Muito se costuma dizer sobre os segundos mandatos dos presidentes reeleitos, que se veem mais livres para exercer o seu mandato — endurecendo as suas posições face ao Governo, por exemplo — sem preocupações com uma eventual reeleição. Marcelo quis assegurar que será o mesmo, “nos mesmos exatos termos” — o que não significa que as circunstâncias não mudem e os desafios não se tornem maiores. A esses, Marcelo promete responder com os mesmos princípios: mantendo o estilo afetivo, próximo e com preferência pelos mais desfavorecidos, assim como promovendo a “convergência”. Mas não esquece a necessidade de promover uma “alternativa entre duas áreas fortes, sustentadas e credíveis”, voltando assim a puxar pela necessidade de reforçar a direita e, quem sabe, ver neste seu segundo mandato a sua família política reorganizada e com hipóteses de chegar ao poder. A promessa é de que, concretizando-se essa alternativa ou continuando o país a preferir um Governo de esquerda, Marcelo respeitará a vontade dos eleitores e não embarcará em “messianismos” nem na tentação de assumir um papel de protagonismo ou até de oposição ao Governo.

Que os próximos cinco anos possam ser mais razão e esperança do que desilusão é o nosso sonho e o nosso propósito. Temos de acreditar. Vamos acreditar.”
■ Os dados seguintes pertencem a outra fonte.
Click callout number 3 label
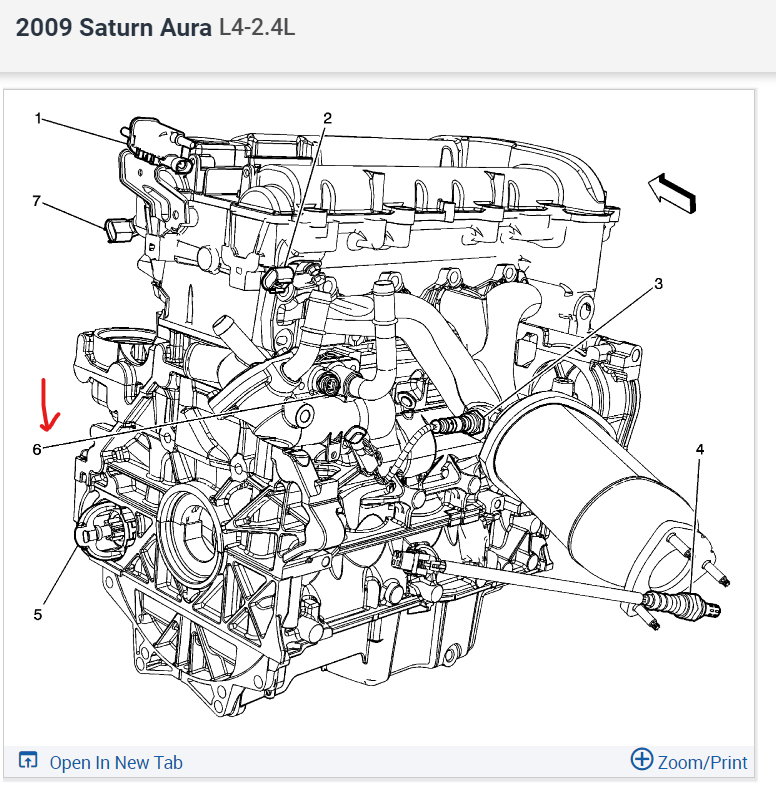Image resolution: width=776 pixels, height=792 pixels. click(658, 284)
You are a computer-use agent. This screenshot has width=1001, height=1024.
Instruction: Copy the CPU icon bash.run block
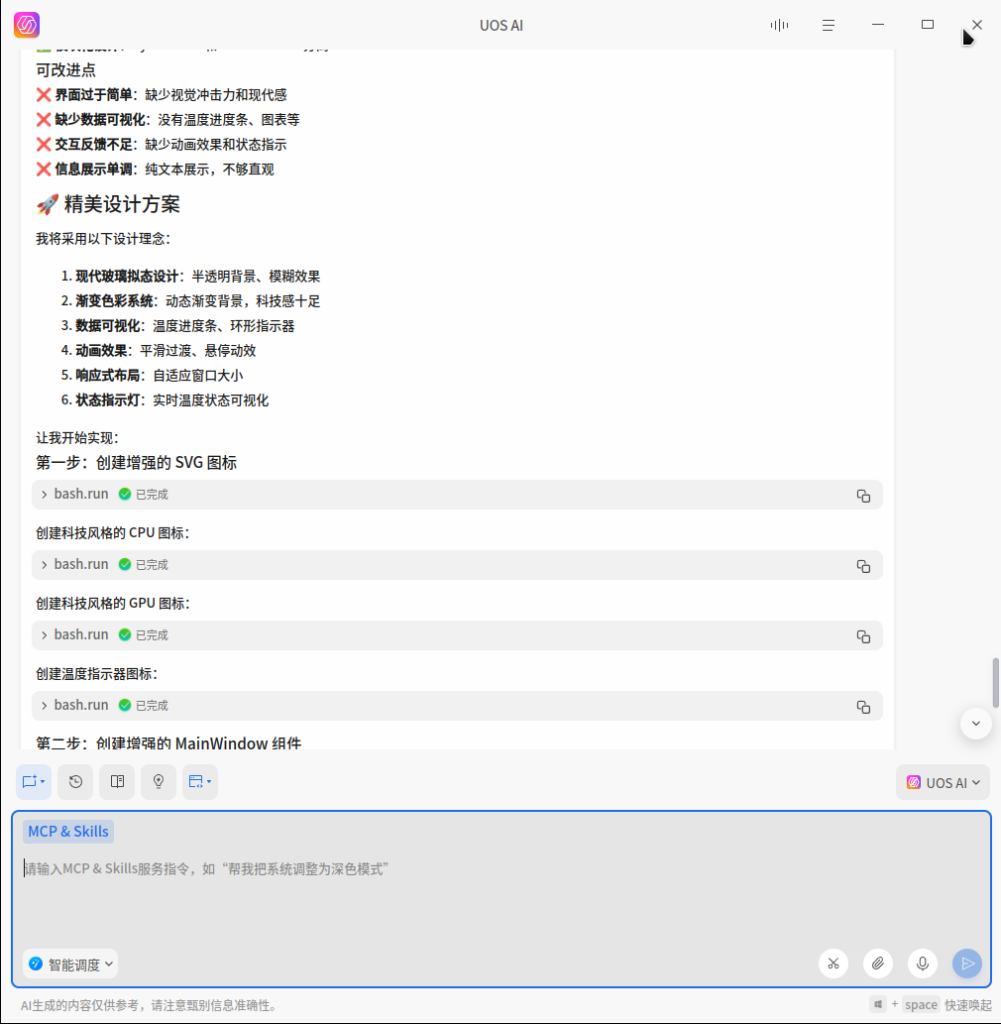(x=863, y=566)
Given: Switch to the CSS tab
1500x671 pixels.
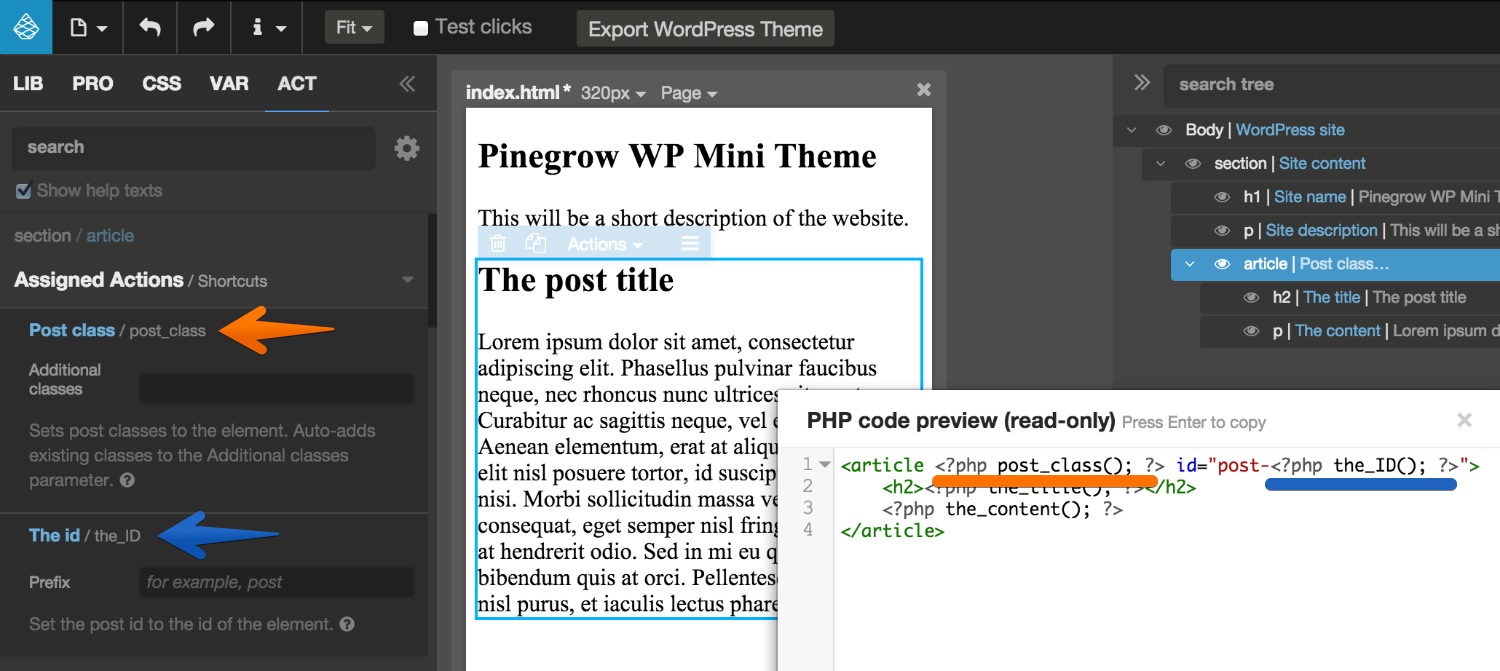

Marcelo rematou o seu discurso com Sophia de Mello Breyner: “Apesar das ruínas e da morte / Onde sempre acabou cada ilusão / A força dos meus sonhos é tão forte / Que de tudo renasce a exaltação /E nunca as minhas mãos ficam vazias”, leu o Presidente da República, antes de acrescentar que “nunca as nossas mãos ficarão vazias”. Não se anteveem tempos fáceis para o presidente: depois de um mandato em que teve de lidar com a tragédia dos fogos, o caso de Tancos, o fim (formal) da geringonça a provocar o aparecimento cíclico de fantasmas de crise política e, sobretudo, a pandemia, desta vez há uma reconstrução social e económica a fazer, com um xadrez político ainda mais imprevisível em mãos. O presidente está consciente desses desafios, mas também quis reconhecer o esforço e as dificuldades sentidas pelos portugueses ao longo do último ano. Por isso, optou por deixar, no final do discurso, uma nota de esperança e encorajamento, pedindo aos portugueses que “acreditem”.